その顔、見ていると余計に緊張するよ。あぁそっちもそうか。
伝播するのって緊張だけでなくって機嫌がいいとかっていうのも他人に移るといわれている。
機嫌がいい人の近くにいると、こちらまでいい気分になるそうだ。たしかにいつも通っていた駄菓子屋のおばちゃんはいつもニコニコしていた。べつにおばちゃんに会いに行っていたわけではないけれど、おばちゃんの店によく行っていたな。
無理をして、じぶんの感情を押し殺してまで、ニコニコしている人もいるけれど、そういうのって、見た目以上にバレている。それならはじめから、ニコニコなんてしなきゃいいのにとも思うけれど、そうもいかない。だからといって感情のまま、プンプンされても困るわけだ。
それよりかは、うわべだけでもニコニコしていてもらったほうが、何となく気分はいい。もちろん、こころの底からの心地よさを得ることはできないかもしれないけれど、プンプンされているよりはよっぽどましだ。
比べてみたら、ニコニコよりもプンプンのほうが伝播する速度は速いのだろうか?調べたこともないけれど、もしそうだとしたら、プンプンしている人は相当な感染力でプンプンをまき散らしていることになる。
誰だって、好き好んでプンプンしているわけではない。ぼくはそう思っている。たまに、この人は怒ることや誰かに文句をたれることが趣味なんじゃないか?って思う人もいるけれど、その人だっておそらくはニコニコしていたい。

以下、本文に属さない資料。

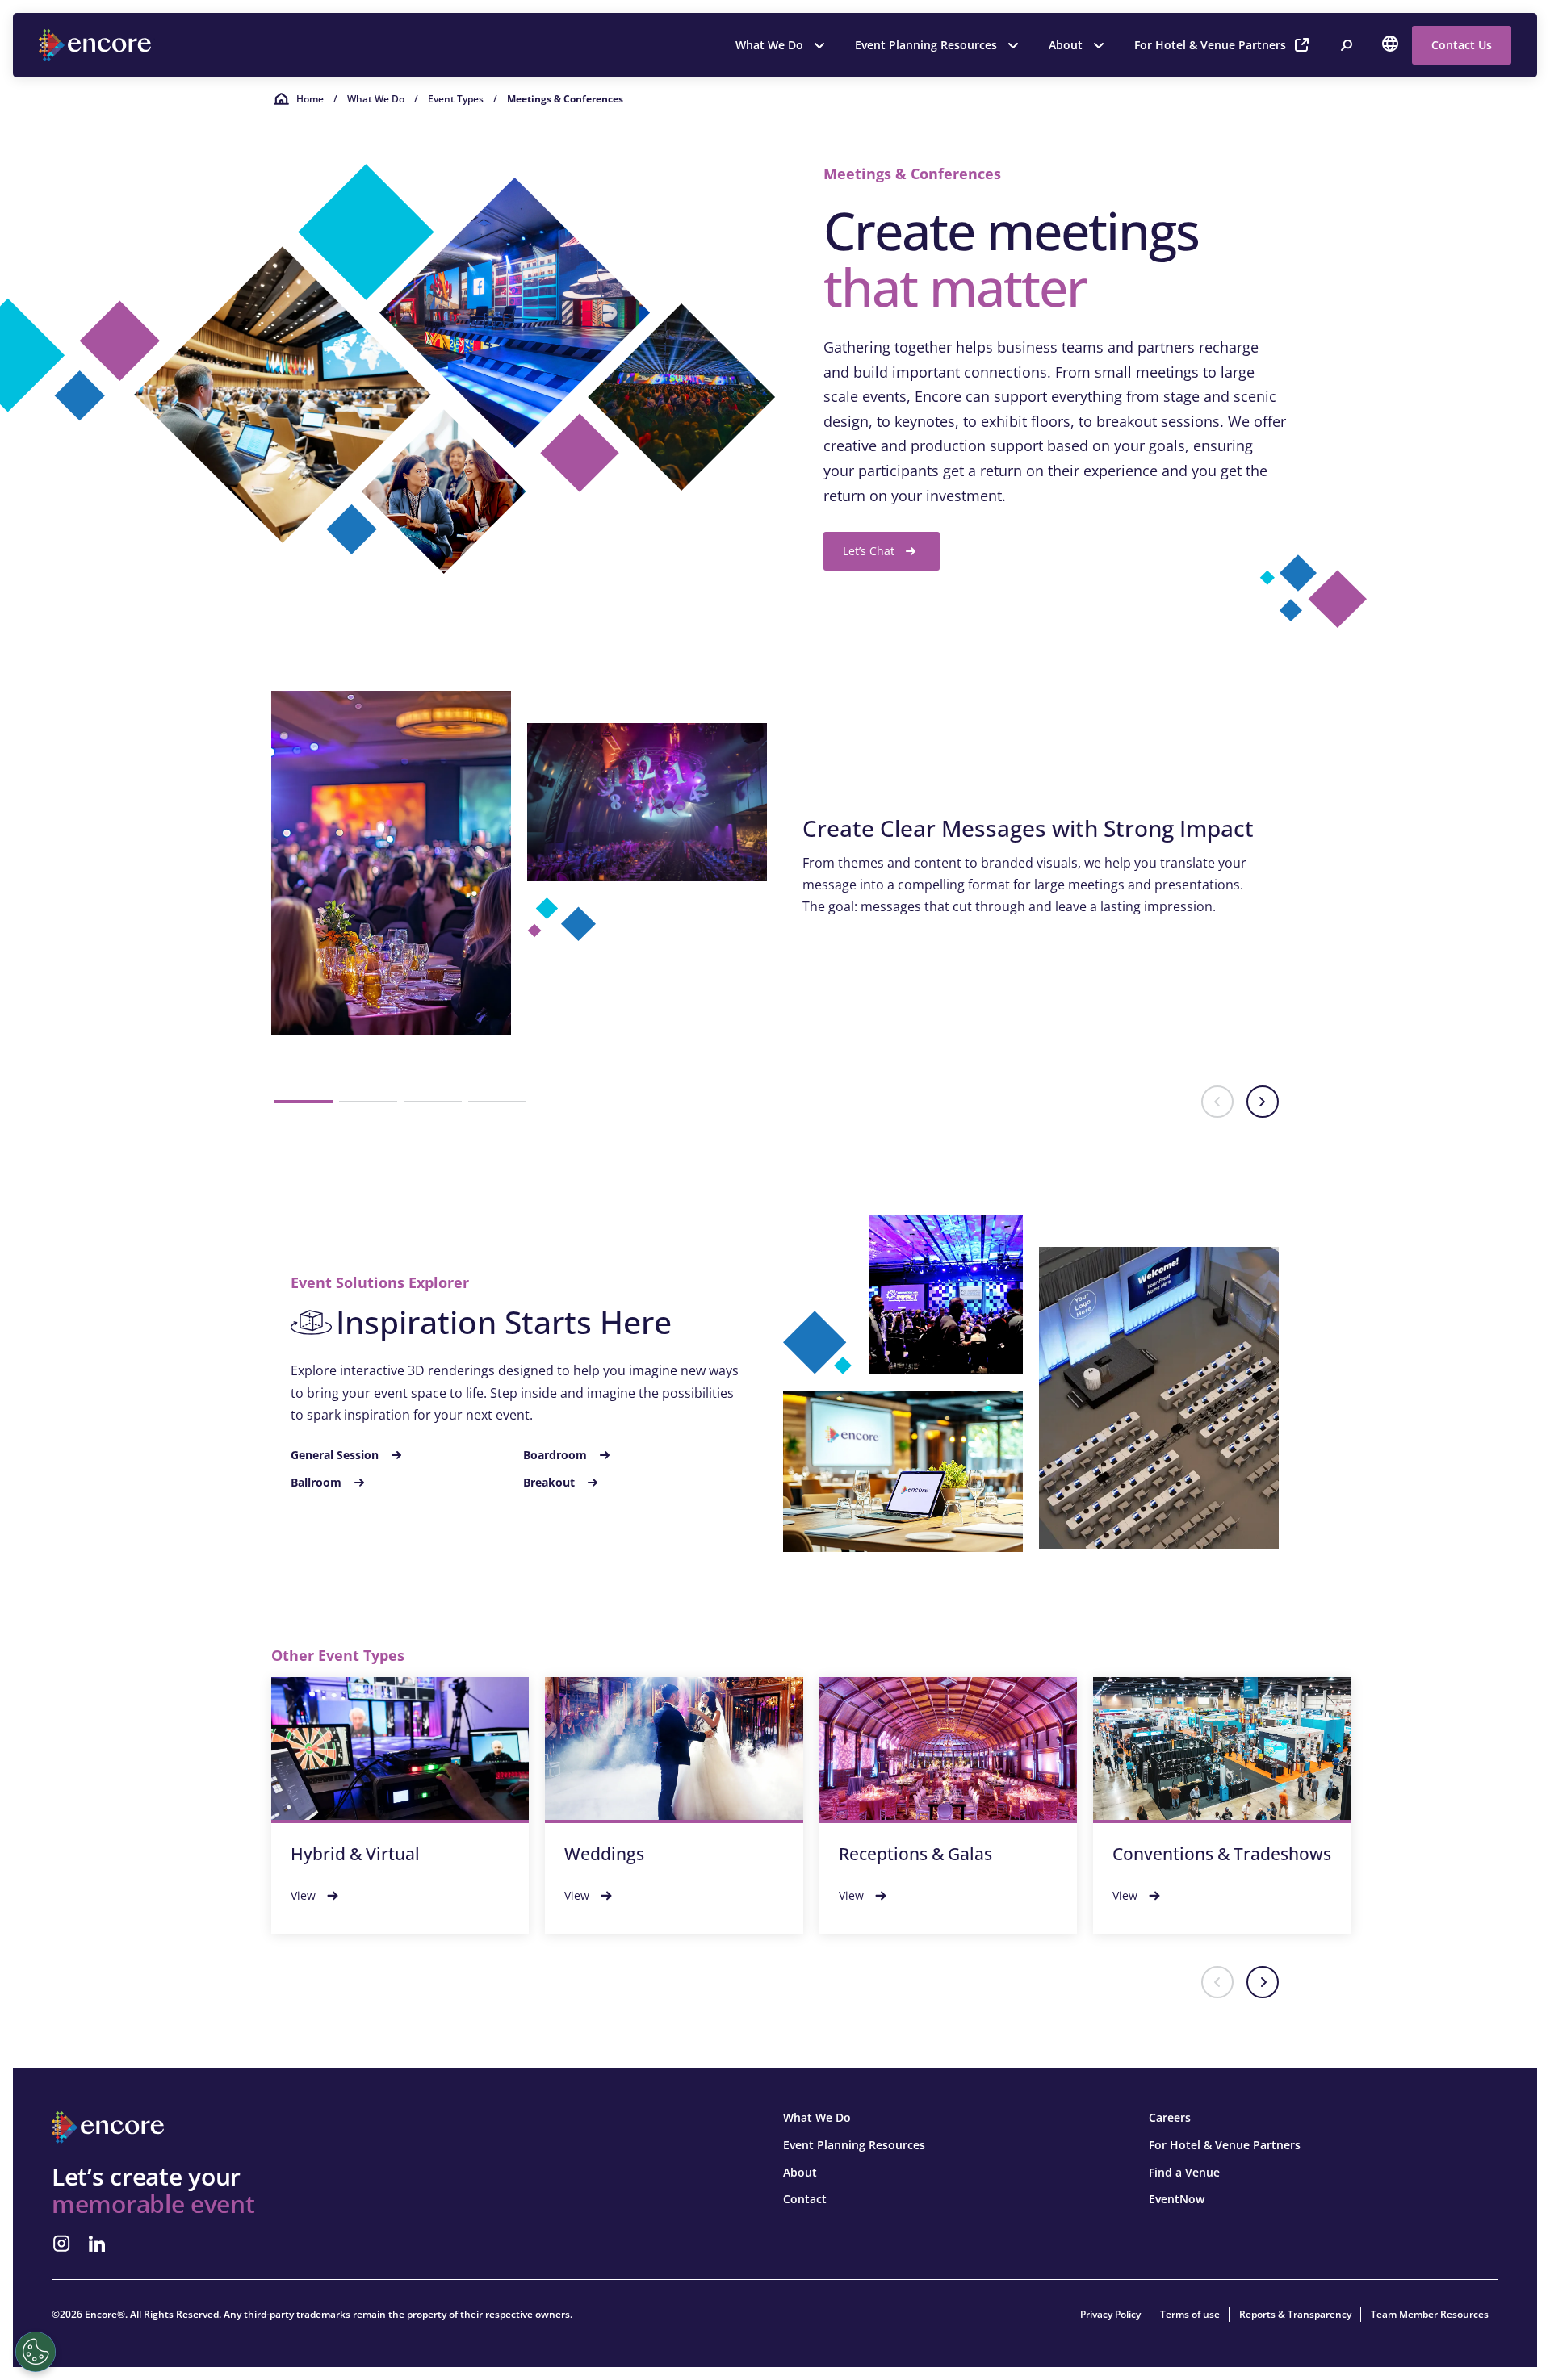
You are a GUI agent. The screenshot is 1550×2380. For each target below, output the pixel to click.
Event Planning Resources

こわくて聞いたことはないけれど、多分、ニコニコしていたい。
ぼくらは、たったひとりで存在するのだけれど、たったひとりでは何もできない。じぶんの機嫌を維持することもできないし、部落を運営することもできない。そう考えると、ぼくらはたったひとりでは病気になることすらできないし、治ることもできない。
ぼくらはお互いにつよく依存しながら生きている。
助けることもあるだろうし、助けられることもあるだろう。
これが、何のためになるのかわからなくても、誰かのためになっていることってあると思う。
本日もお読みいただき、ありがとうございます。
ただそこにいるだけで誰かのためになっている人っている。ぼくの場合だと妻や子どもたち、家族。
多分、あなたのことをそう思ってくれている人もいるはず。
ぼくらは依存し合いながら生きている。ひとりでは病気にもなれないし、健康にもなれない。
読んでくださってありがとうございます。とてもうれしいです。